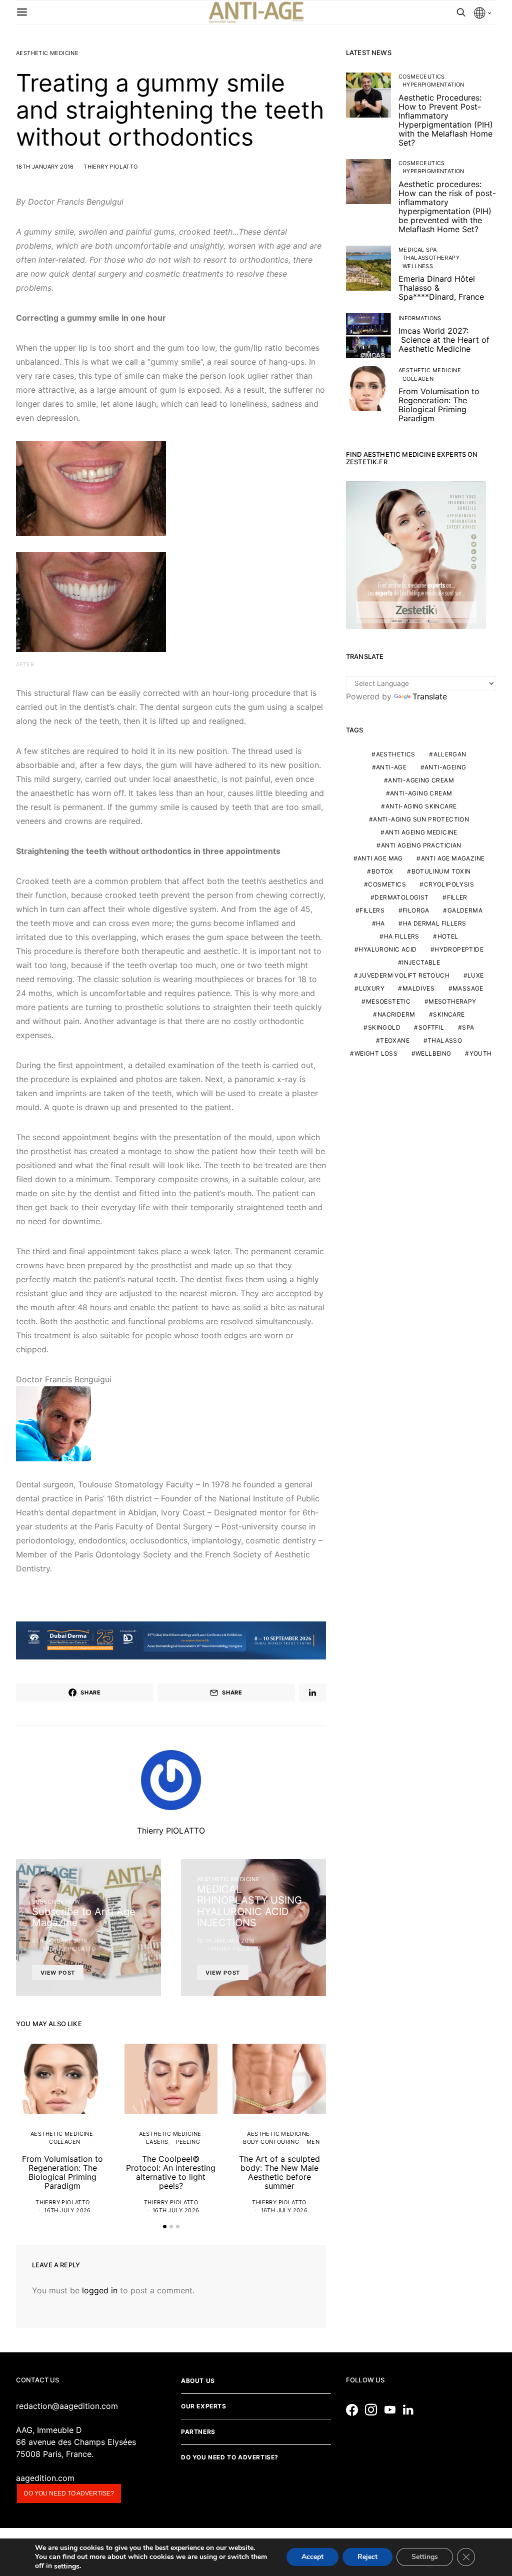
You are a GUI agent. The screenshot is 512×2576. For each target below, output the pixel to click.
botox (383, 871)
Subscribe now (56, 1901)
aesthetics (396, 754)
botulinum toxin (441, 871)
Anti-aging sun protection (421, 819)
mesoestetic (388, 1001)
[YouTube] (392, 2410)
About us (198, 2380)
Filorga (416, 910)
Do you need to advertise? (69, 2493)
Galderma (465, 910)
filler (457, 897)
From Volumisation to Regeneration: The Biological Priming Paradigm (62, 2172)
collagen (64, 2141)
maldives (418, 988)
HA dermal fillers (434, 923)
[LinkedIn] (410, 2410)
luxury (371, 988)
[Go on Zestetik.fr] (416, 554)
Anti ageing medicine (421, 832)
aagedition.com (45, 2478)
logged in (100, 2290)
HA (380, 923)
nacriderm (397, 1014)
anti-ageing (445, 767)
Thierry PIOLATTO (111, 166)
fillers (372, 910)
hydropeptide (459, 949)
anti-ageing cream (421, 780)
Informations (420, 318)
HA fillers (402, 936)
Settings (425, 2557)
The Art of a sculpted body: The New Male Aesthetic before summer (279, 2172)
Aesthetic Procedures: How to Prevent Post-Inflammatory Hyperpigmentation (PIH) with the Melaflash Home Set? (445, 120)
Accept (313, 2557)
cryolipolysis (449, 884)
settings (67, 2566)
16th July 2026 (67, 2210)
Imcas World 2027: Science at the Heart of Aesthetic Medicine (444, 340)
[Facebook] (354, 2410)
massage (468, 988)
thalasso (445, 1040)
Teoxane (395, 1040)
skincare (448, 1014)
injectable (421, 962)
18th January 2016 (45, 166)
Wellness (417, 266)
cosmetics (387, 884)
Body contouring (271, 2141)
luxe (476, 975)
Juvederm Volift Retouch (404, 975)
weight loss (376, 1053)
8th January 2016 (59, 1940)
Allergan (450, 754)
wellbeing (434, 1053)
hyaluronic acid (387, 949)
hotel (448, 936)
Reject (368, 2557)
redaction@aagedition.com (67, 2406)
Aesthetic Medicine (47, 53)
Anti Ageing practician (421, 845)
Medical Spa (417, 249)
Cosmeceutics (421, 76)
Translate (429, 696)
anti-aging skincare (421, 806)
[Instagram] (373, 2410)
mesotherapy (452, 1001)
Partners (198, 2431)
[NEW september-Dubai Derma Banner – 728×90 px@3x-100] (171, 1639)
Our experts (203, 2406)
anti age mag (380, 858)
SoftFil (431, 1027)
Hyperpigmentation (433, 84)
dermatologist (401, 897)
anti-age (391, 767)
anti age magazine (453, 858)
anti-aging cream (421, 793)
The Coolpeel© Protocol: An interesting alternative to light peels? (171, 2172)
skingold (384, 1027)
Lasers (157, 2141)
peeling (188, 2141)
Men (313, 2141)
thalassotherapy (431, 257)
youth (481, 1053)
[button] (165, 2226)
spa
§ §
Your copy should repeat each entry above exactly but contain no pictures.

You are a GUI agent. The screenshot is 512×2576. For each target below, output the pixel to click.
botox (383, 871)
Subscribe now (56, 1901)
aesthetics (396, 754)
botulinum toxin (441, 871)
Anti-aging sun protection (421, 819)
mesoestetic (388, 1001)
[YouTube] (392, 2410)
About us (198, 2380)
Filorga (416, 910)
Do you need to advertise? (69, 2493)
Galderma (465, 910)
filler (457, 897)
From Volumisation to Regeneration: The Biological Priming Paradigm (62, 2172)
collagen (64, 2141)
maldives (418, 988)
HA dermal fillers (434, 923)
[LinkedIn] (410, 2410)
luxury (371, 988)
[Go on Zestetik.fr] (416, 554)
Anti ageing medicine (421, 832)
aagedition.com (45, 2478)
logged in (100, 2290)
HA (380, 923)
nacriderm (397, 1014)
anti-ageing (445, 767)
Thierry PIOLATTO (111, 166)
fillers (372, 910)
hydropeptide (459, 949)
anti-ageing cream (421, 780)
Informations (420, 318)
HA fillers (402, 936)
Settings (425, 2557)
The Art of a sculpted body: The New Male Aesthetic before summer (279, 2172)
Aesthetic Procedures: How to Prevent Post-Inflammatory Hyperpigmentation (PIH) with the Melaflash Home Set? (445, 120)
Accept (313, 2557)
cryolipolysis (449, 884)
settings (67, 2566)
16th July 2026 (67, 2210)
Imcas World 2027: Science at the Heart of Aesthetic Medicine (444, 340)
[Facebook] (354, 2410)
massage (468, 988)
thalasso (445, 1040)
Teoxane (395, 1040)
skincare (448, 1014)
injectable (421, 962)
18th January 2016 (45, 166)
Wellness (417, 266)
cosmetics (387, 884)
Body contouring (271, 2141)
luxe (476, 975)
Juvederm Volift Retouch (404, 975)
weight loss (376, 1053)
8th January 2016 (59, 1940)
Allergan (450, 754)
wellbeing (434, 1053)
hyaluronic acid (387, 949)
hotel (448, 936)
Reject (368, 2557)
redaction@aagedition.com (67, 2406)
Aesthetic Medicine (47, 53)
Anti Ageing practician (421, 845)
Medical Spa (417, 249)
Cosmeceutics (421, 76)
Translate (429, 696)
anti-aging skincare (421, 806)
[Instagram] (373, 2410)
mesotherapy (452, 1001)
Partners (198, 2431)
[NEW september-Dubai Derma Banner – 728×90 px@3x-100] (171, 1639)
Our experts (203, 2406)
anti age mag (380, 858)
SoftFil (431, 1027)
Hyperpigmentation (433, 84)
dermatologist (401, 897)
anti-age (391, 767)
anti age magazine (453, 858)
anti-aging cream (421, 793)
The Coolpeel© Protocol: An interesting alternative to light peels? (171, 2172)
skingold (384, 1027)
Lasers (157, 2141)
peeling (188, 2141)
Men (313, 2141)
thalassotherapy (431, 257)
youth (481, 1053)
[button] (165, 2226)
spa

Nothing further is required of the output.